Are there any tips for further debug or actions to get past this stuck deployment?

Contributing

Vote on this issue by adding a 👍 reaction. To contribute a fix for this issue, leave a comment (and link to your pull request, if you've opened one already).

squaremo commented 1 year ago

Thanks for the detailed log and reproduction notes, very helpful!

This is reminscent of other problems we've seen with the NodeJS SDK (and pulumi-aws is mentioned, too): https://github.com/pulumi/pulumi/issues/12168 is the current one.

Are you able to provide a (minimal) program which shows the problem? Is it as simple as "create an S3 bucket, then call getCallerIdentity" -- if so, I can try to reproduce it here.

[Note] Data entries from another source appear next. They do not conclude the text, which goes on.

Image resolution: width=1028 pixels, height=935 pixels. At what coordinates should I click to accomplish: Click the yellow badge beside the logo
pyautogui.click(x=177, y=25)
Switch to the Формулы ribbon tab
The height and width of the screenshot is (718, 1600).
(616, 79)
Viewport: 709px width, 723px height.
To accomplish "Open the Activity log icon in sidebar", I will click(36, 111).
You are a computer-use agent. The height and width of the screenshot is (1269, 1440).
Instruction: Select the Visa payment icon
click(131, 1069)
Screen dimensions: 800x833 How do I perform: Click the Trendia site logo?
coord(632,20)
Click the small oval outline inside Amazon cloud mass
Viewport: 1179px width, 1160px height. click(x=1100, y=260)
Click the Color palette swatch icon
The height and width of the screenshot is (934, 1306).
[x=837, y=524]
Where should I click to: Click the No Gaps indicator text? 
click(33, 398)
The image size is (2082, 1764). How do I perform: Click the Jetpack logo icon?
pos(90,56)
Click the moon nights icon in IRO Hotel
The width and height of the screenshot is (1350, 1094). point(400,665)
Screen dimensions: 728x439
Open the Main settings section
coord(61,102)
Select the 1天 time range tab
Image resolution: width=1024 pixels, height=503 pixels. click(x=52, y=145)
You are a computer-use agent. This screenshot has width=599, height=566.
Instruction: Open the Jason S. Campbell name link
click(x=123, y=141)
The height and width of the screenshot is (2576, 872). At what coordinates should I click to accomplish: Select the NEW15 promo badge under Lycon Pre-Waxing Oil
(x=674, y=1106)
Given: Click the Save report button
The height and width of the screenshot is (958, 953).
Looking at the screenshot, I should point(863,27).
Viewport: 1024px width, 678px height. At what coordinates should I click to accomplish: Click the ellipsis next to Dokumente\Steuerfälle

cowlabs-xyz commented 1 year ago

Thanks for reply!

There is a similarity to my issue here. I had over 2500 s3 BucketObjects.

In terms of standalone reproducability:

In the end i decided to not manage my S3 bucket with pulumi at all as it seems inefficient with all that overhead just to sync some static files to an s3 bucket.

So the only way I could make my stack deployable again was to remove the s3 bucket deployment from the stack.

Sorry that I cannot help with any further debugging, but there seems to be something lurking around that behaviour. Maybe some promises that never resolve and fail to trigger callback when there are many s3 BucketObjects?

Kim

squaremo commented 1 year ago

Sorry that I cannot help with any further debugging, but there seems to be something lurking around that behaviour. Maybe some promises that never resolve and fail to trigger callback when there are many s3 BucketObjects?

It's all more clues :-)

Since you're not using Pulumi for the S3 bucket and its objects, does that mean you're not blocked on this issue? (Knowing that will help us prioritise)

cowlabs-xyz commented 1 year ago

Yes you are right, I unblocked by removing the s3 from this stack :)

Jeff-Tian commented 11 months ago

I met the same hang issue caused by some null value set. By removing the null value settings, it's OK now.